Futtern für den Machterhalt

Größe und Körpermasse bestimmen den sozialen Rang in der Gruppe. Das gilt für praktisch alle Tierarten, die in Rudeln und ähnlichen Verbänden leben - und ganz besonders für Erdmännchen: Ist ihr Rang in Gefahr, futtern sie sich in die nächsthöhere Gewichtsklasse.

Sie sind in der Trockensavanne der Kalahari im südlichen Afrika zu Hause. Erdmännchen leben in Gruppen von fünf bis 50 Tieren und bewohnen Erdbauten, deren Zugänge stets ein paar Tiere sichern, wie „Wachmännchen“ auf den Hinterbeinen stehend.

Der britische Verhaltensbiologe Tim Clutton-Brock von der Universität Cambridge erforscht die Erdmännchen in der Kalahari seit Jahren, weil sie uns, so sagt er, „entscheidende Einsichten liefern in die Entstehung von Gemeinschaften und ihre Regeln.“

Die Regeln in einem Erdmännchen-Clan sind außergewöhnlich: Angeführt werden sie von einem dominanten Weibchen, das auch das Monopol zur Vermehrung hat, zusammen mit einem dominanten Männchen. Diesem Elternpaar ordnen sich alle andern unter, betreuen und unterrichten deren Junge, beschaffen Nahrung, bewachen und verteidigen den Bau - alles für das Gemeinwohl und ohne sich selbst zu vermehren.

„Im harten Überlebenskampf der Wüste hat sich das archaische Gemeinwohl-Modell besonders bewährt, das am ehesten mit einem Ameisen- oder Bienenstaat vergleichbar ist“, erklärt Clutton-Brock.

Warteschlange für Vermehrung

Erst wenn eines der Elterntiere zu alt wird oder stirbt, kann das nächste, jeweils schwerste und größte Tier nachrücken. Es gibt also eine Art Warteschlange für die Chance auf Vermehrung, nach Größe und Gewicht gereiht. Clutton-Brock hat zusammen mit der Evolutionsbiologin Elise Huchard nun in einem Experiment herausgefunden, dass diese Hierarchie nicht nur zufällig und durch äußere Einflüsse entsteht. Offenbar verteidigen Erdmännchen ihre Position in der Warteschlange, indem sie ihr Wachstum steuern.

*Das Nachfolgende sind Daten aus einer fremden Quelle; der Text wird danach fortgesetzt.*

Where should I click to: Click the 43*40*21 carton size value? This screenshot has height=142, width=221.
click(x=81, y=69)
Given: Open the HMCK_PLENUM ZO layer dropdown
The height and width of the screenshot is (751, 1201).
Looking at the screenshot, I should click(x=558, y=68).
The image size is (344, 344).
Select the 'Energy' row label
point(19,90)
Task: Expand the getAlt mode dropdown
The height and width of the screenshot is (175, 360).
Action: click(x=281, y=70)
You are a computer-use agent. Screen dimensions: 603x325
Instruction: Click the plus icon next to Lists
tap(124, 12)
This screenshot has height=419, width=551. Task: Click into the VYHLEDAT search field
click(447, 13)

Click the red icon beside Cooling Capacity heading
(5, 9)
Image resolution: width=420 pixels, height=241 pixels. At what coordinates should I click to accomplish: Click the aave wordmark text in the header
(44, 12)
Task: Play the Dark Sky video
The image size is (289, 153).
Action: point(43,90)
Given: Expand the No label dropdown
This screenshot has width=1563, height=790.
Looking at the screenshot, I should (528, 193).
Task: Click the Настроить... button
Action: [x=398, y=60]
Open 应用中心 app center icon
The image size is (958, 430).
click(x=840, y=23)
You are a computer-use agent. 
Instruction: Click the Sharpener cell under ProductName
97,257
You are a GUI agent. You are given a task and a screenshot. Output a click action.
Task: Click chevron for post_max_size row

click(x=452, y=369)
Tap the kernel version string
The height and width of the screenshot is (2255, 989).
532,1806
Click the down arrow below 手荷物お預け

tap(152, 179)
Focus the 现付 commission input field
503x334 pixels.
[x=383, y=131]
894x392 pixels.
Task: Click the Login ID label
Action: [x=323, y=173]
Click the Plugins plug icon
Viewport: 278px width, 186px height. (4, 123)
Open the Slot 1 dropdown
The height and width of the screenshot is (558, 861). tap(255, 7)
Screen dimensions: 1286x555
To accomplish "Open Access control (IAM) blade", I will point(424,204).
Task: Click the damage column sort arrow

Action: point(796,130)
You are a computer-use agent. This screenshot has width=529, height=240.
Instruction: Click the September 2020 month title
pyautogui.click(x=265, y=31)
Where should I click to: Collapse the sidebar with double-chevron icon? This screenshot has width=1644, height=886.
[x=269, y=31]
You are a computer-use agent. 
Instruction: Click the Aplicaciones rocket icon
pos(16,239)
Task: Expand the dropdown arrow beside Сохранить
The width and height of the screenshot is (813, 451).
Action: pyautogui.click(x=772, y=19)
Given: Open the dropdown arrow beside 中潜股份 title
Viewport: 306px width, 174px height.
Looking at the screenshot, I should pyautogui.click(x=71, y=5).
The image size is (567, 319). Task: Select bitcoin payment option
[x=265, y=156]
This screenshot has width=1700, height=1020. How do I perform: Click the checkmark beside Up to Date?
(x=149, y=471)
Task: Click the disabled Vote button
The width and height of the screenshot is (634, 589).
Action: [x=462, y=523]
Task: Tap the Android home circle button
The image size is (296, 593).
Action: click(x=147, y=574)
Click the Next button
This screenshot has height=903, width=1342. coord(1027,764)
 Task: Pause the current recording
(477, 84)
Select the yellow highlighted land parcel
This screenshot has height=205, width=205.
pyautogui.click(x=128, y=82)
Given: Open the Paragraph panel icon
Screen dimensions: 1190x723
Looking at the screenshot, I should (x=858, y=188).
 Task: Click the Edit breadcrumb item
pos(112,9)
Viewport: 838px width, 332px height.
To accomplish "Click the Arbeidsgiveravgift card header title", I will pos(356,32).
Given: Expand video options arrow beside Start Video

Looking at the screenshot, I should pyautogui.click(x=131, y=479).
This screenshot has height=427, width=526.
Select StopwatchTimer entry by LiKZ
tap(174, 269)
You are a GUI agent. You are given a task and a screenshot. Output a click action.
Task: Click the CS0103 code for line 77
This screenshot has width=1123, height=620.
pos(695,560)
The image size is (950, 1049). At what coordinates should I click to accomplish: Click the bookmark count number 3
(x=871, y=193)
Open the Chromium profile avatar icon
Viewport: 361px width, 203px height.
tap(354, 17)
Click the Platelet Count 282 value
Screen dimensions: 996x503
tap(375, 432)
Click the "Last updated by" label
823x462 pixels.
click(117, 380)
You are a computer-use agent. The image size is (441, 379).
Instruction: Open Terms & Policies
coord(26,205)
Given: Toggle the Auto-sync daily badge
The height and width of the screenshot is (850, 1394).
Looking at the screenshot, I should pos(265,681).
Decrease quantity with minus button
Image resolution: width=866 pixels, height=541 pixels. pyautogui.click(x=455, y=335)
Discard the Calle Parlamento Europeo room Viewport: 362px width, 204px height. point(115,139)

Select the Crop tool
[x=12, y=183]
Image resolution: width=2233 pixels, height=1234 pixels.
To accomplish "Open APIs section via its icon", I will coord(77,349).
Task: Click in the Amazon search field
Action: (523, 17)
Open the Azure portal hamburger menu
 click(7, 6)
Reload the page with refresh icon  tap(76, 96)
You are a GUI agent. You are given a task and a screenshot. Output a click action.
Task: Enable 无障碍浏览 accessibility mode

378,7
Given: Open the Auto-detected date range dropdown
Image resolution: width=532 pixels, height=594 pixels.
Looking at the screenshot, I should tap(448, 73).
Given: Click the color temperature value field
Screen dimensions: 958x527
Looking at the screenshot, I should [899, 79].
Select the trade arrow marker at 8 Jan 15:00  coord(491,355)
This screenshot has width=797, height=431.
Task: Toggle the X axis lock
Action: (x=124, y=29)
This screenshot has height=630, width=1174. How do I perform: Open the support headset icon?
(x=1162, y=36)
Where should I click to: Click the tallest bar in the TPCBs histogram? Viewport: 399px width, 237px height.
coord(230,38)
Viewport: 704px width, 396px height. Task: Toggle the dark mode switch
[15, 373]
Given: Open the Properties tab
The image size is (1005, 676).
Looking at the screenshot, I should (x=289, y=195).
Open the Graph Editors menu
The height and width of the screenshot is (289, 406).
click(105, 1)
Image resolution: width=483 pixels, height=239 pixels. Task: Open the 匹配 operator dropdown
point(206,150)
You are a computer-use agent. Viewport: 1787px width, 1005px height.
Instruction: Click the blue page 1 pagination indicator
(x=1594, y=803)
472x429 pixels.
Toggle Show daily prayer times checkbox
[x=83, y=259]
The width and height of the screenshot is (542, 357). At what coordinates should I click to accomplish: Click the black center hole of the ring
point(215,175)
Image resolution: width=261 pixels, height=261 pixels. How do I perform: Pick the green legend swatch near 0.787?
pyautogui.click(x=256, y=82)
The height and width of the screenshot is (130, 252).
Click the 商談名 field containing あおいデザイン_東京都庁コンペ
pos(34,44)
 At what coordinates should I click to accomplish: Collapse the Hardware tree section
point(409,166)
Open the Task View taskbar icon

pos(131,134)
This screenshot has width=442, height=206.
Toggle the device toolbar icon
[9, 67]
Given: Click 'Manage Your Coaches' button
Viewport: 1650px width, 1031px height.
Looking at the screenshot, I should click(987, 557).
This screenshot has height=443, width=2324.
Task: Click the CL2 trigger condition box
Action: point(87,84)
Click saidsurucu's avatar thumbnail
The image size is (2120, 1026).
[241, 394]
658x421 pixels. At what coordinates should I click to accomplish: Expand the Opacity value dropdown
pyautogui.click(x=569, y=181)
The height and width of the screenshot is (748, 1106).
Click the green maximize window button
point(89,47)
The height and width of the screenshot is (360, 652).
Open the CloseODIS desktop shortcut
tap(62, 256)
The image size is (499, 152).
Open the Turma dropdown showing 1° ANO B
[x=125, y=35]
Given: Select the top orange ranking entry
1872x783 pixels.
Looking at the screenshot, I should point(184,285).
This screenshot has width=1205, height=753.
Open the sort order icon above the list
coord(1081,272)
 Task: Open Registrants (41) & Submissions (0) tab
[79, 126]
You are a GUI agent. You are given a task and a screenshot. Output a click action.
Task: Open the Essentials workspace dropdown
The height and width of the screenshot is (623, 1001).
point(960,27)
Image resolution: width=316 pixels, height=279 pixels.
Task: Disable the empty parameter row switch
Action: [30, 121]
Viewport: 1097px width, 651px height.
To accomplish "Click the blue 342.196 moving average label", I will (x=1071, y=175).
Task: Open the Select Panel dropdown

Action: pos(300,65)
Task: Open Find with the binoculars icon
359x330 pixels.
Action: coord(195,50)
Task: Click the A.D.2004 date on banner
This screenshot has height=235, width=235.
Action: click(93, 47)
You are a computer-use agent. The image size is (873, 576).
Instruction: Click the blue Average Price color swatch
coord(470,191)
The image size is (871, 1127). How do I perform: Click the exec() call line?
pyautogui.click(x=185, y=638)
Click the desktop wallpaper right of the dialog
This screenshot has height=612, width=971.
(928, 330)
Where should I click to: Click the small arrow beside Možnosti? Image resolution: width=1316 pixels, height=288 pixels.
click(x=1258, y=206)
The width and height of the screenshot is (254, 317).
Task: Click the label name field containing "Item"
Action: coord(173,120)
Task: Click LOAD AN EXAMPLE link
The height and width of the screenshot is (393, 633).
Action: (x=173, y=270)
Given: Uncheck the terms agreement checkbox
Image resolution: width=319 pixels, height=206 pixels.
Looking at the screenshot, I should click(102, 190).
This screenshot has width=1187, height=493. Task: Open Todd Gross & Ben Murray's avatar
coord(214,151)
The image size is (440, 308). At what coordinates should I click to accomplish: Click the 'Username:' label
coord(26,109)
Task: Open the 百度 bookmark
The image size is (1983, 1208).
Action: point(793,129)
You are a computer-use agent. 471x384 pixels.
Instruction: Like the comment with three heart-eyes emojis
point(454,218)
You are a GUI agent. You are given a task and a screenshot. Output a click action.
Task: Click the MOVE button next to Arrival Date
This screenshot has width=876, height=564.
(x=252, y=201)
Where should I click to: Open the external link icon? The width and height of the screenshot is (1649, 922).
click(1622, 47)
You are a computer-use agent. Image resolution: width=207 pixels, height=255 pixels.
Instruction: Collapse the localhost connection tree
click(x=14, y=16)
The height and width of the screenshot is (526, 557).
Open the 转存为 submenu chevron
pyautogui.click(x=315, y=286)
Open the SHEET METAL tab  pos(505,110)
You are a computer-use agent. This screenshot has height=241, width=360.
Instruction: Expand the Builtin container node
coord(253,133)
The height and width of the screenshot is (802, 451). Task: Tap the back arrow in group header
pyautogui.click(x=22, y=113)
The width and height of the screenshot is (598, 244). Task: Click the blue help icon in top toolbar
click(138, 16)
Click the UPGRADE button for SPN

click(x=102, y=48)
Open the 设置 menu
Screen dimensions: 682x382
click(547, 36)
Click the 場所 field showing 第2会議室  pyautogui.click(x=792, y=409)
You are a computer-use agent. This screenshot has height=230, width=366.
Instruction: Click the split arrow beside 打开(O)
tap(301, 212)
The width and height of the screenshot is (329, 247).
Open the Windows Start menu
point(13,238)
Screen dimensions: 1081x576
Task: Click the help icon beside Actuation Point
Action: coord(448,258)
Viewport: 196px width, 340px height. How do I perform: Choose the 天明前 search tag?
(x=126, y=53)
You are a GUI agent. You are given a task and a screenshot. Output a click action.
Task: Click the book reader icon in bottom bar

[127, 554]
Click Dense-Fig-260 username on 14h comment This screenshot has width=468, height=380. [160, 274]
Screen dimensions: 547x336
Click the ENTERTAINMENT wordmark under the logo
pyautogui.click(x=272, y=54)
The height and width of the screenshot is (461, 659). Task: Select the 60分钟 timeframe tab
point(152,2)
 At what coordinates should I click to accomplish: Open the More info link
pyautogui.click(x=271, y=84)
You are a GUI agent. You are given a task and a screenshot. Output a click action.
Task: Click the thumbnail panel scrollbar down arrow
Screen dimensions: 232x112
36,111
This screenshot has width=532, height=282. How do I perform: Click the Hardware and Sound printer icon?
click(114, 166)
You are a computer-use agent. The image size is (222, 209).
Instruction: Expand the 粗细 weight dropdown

Schon früher hatte Clutton-Brock beobachtet, dass Weibchen, die in die Alpha-Position vorrücken, in den ersten zwei bis drei Monaten Gewicht zulegen und sogar der Länge nach wachsen. Und sie legen umso mehr zu, je geringer der Abstand zum nächstschweren Rivalin ist - die neue Clan-Chefin futtert sich gewissermaßen auf Respektabstand.

Rivalen dauernd im Blick

Nun haben die Wissenschaftler untersucht, ob dieser Mechanismus auch die Hierarchie der untergeordneten Tiere bestimmt. Dazu nahmen die Forscher paarweise Tiere gleichen Geschlechts aus einem Wurf und fütterten das jeweils schwächere Tier zusätzlich zweimal täglich.

Resultat: Die nicht gefütterten Erdmännchen reagierten auf das plötzliche Wachstum ihrer Geschwister, steigerten ihre durchschnittliche Nahrungsaufnahme und legten ebenfalls an Gewicht und Größe zu. Das heißt, sie können aktiv reagieren, wenn ihr Vorsprung zum schwächeren Rivalen geringer wird.

Und sie können offenbar die Entwicklung der unmittelbaren Rivalen verfolgen und einschätzen. „Erdmännchen sind extrem sozial, haben ständig Nähe und Kontakt in der Gruppe. Sie sind verspielt, jagen einander und raufen herum. Erdmännchen können also permanent Stärke, Gewicht und Größe aneinander messen“, sagt Clutton-Brock. Er vermutet, dass bei diesem Vorgang auch der Geruch eine Rolle spielen könnte.

Es ist jedenfalls das erste Mal, dass Wissenschaftler an sozialen Tieren nachweisen, dass diese ihr Gewicht und Wachstum beeinflussen, abhängig vom Wettbewerb mit Rivalen. Und das sehr dosiert, immerhin kostet das viel Nahrung und Energie.

Die Studienautoren gehen davon aus, dass ähnliche Anpassungsreaktionen auf Rivalität und Wettbewerb auch bei anderen Tierarten zu finden sein könnten. Möglicherweise auch bei domestizierten Tieren, Primaten - und vielleicht sogar beim Menschen. Doch das muss erst erforscht werden.